══ DATASET RECORDS ══
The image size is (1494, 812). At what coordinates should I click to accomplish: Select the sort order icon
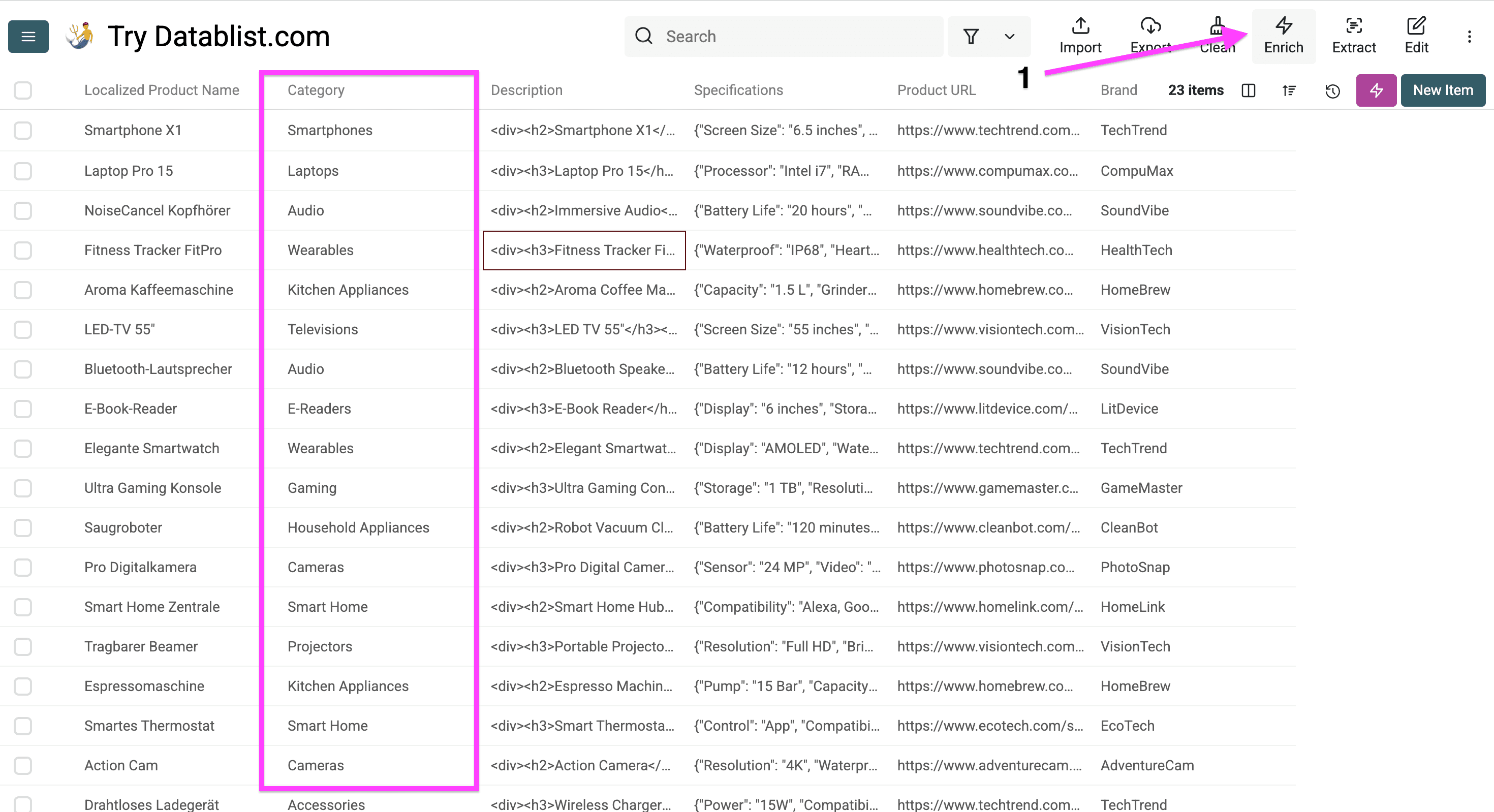1289,90
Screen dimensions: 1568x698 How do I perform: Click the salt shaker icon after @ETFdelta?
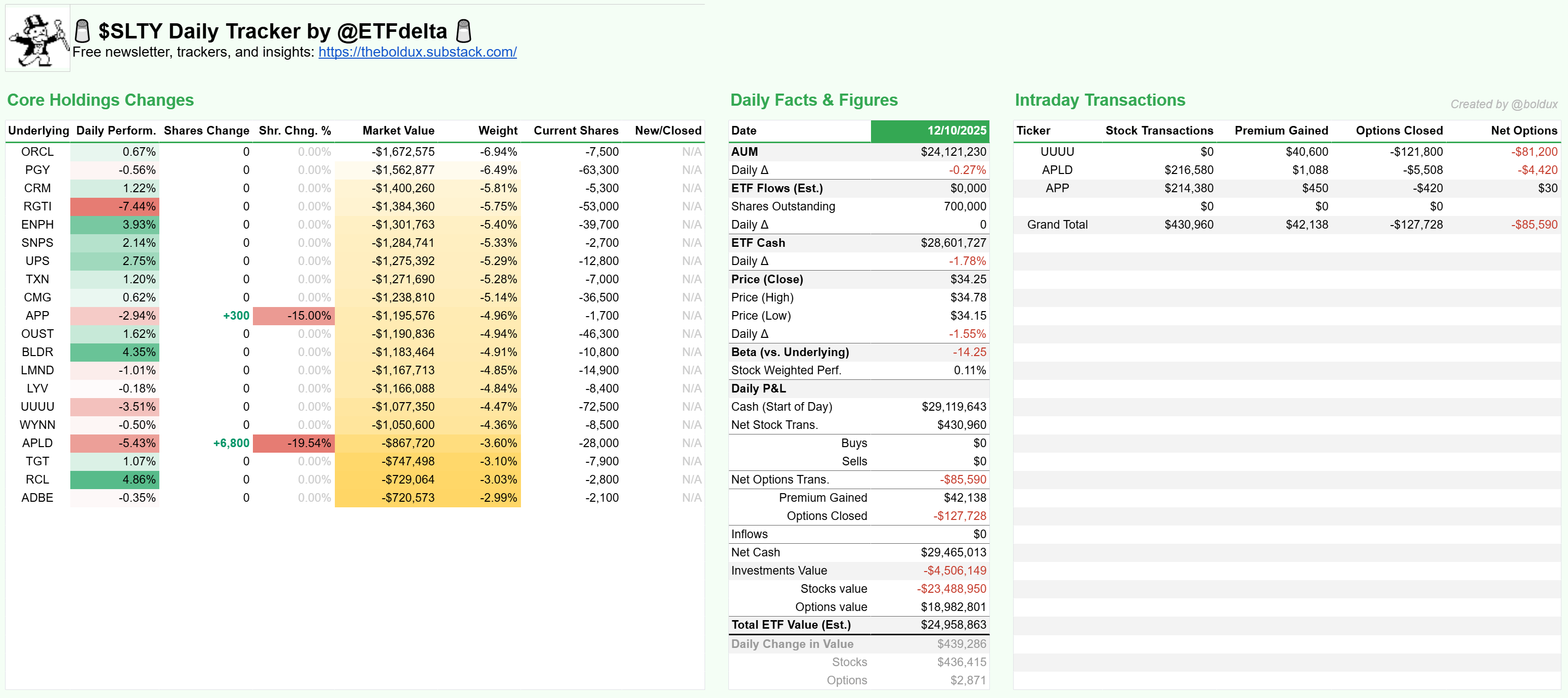click(464, 30)
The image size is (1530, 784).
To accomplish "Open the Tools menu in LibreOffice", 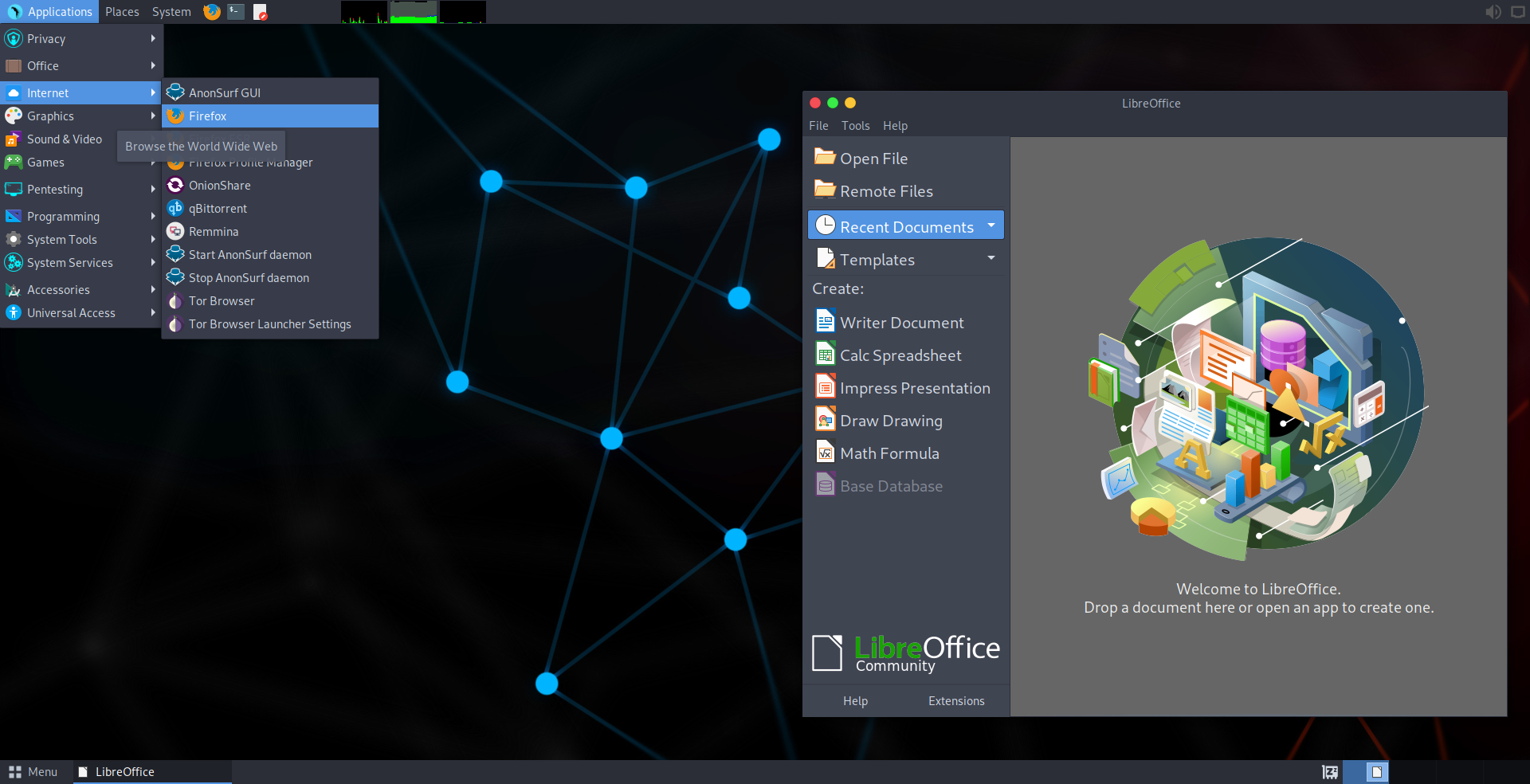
═══
Make an exact copy of the listing above. Its pictures are not needed.

The image size is (1494, 812). At what coordinates should I click to accomplish: Select the sort order icon
1289,90
Screen dimensions: 1568x698 How do I perform: Click the salt shaker icon after @ETFdelta?
click(464, 30)
The image size is (1530, 784).
To accomplish "Open the Tools menu in LibreOffice", 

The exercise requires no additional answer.